begin
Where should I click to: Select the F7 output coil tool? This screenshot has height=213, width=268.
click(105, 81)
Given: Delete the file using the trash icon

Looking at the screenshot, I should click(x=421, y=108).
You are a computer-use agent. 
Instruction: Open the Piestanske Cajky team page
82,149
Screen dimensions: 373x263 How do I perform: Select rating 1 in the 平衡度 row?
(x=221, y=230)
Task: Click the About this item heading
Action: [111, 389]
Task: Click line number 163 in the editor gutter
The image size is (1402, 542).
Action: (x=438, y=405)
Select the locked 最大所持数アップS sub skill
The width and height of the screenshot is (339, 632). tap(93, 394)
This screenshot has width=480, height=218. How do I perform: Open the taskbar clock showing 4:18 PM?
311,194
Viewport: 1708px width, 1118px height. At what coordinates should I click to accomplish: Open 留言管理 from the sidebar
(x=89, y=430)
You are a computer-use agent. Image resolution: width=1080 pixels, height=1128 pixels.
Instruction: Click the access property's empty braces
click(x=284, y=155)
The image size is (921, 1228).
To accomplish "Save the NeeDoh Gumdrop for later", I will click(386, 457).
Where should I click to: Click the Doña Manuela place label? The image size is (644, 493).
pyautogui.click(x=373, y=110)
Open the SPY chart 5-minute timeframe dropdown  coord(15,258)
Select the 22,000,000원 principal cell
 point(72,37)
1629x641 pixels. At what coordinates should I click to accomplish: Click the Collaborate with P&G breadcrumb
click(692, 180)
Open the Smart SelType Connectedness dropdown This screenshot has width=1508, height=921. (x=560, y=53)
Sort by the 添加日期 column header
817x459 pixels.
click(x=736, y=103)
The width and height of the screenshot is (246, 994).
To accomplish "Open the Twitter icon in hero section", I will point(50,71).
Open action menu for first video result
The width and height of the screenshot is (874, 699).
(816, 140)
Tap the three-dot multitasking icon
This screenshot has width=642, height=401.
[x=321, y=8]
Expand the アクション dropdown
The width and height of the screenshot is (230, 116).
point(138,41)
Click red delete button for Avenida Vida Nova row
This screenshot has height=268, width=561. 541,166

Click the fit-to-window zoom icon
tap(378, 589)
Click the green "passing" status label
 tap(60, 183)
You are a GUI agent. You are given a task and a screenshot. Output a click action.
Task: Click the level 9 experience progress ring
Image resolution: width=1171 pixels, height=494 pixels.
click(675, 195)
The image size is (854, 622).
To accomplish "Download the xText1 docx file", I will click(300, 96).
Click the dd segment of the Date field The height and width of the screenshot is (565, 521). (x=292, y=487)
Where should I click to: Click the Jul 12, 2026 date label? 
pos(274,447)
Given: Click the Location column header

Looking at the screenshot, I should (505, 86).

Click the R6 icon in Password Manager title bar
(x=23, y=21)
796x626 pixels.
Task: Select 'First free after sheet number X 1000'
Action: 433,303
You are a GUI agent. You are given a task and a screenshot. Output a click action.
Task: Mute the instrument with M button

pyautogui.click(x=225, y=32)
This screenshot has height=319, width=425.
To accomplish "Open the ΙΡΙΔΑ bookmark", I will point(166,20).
end
> [EXERCISE BRIEF]
What do you get when you duplicate the rows above verbatim, beginning at the line containing "Given: Click the Location column header" and ending at the line containing "Action: 433,303", both included?

> [PROBLEM SOLUTION]
Given: Click the Location column header

Looking at the screenshot, I should (505, 86).

Click the R6 icon in Password Manager title bar
(x=23, y=21)
796x626 pixels.
Task: Select 'First free after sheet number X 1000'
Action: 433,303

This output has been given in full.